**Exercise passage:**
The Pedal includes all classes of tone at 16′ pitch: open wood, open metal, string, hybrid, stopped wood, and two different weights of chorus reed tone, both under expression. One of the most important 16′ voices is the Violone, which gives a prompt clear 16′ line to double and amplify the basses of the orchestra. The most unusual, and in some ways most important, stop of the organ is the 32′ Diaphone. Diaphones have a tone quality that ranges from a very dark, almost pure fundamental to a slightly reedy quality. Since this organ is equipped with a 32′ Trombone under expression, the Diaphone is voiced for pure fundamental tone of magnificent power. It produces more solid fundamental bass than a large open wood diapason and it speaks and releases promptly.

**Requirement A:**
According to the passage on the organ's Pedal division, why is the 32′ Diaphone voiced for pure fundamental tone?
**Requirement B:**
In the passage on the organ's Pedal division, which stop is called the most unusual stop of the organ?
**Requirement C:**
What classes of tone at 16′ pitch does the passage on the organ's Pedal division say the Pedal includes? List them all.

**Excerpted data:**
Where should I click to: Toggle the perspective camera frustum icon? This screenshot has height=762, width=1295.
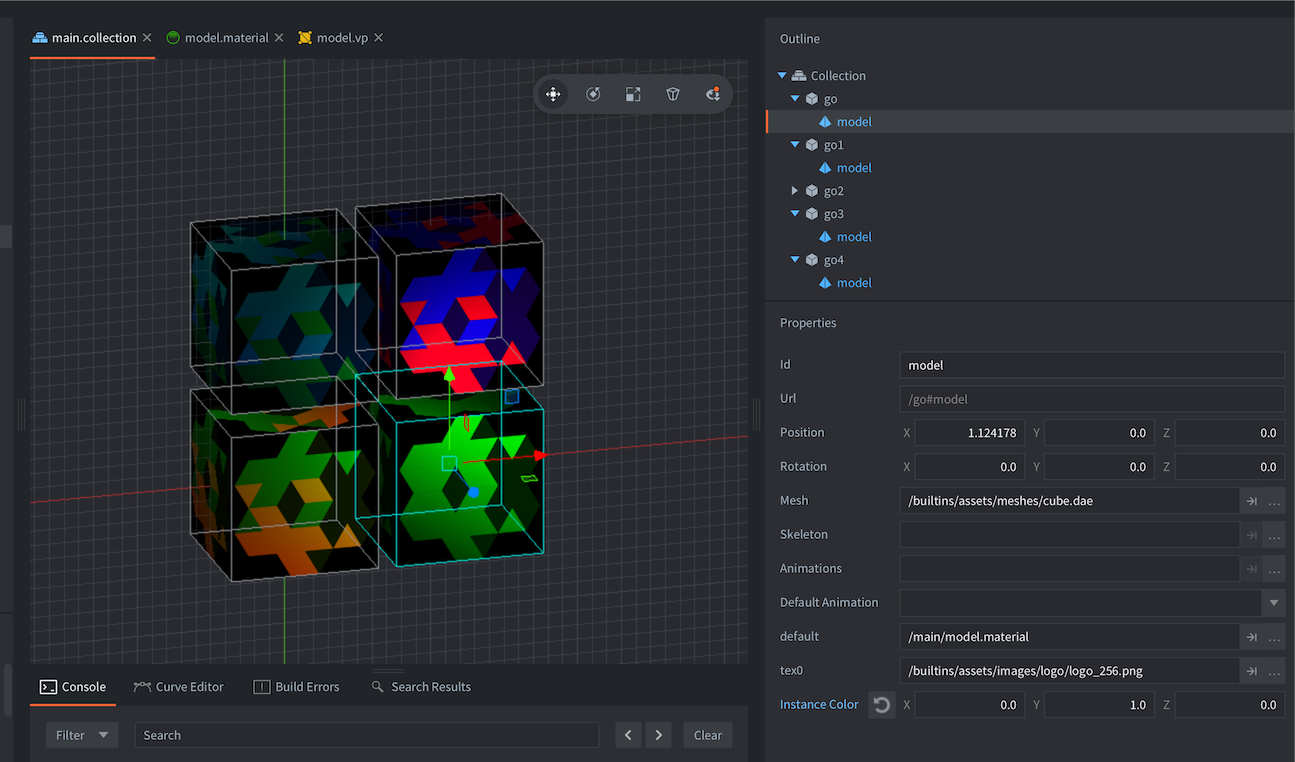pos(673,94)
...
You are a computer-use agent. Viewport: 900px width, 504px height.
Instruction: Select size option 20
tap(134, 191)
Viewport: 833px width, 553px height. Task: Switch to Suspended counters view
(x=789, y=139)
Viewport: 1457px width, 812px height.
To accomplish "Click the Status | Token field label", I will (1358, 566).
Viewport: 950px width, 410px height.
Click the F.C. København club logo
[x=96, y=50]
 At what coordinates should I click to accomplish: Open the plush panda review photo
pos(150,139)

**Answer section A:**
The organ already has a 32′ Trombone under expression. For that reason the Diaphone is voiced for pure fundamental tone of magnificent power instead of a reedier quality.

**Answer section B:**
The 32′ Diaphone.

**Answer section C:**
- Open wood
- Open metal
- String
- Hybrid
- Stopped wood
- Chorus reed tone, in two different weights, both under expression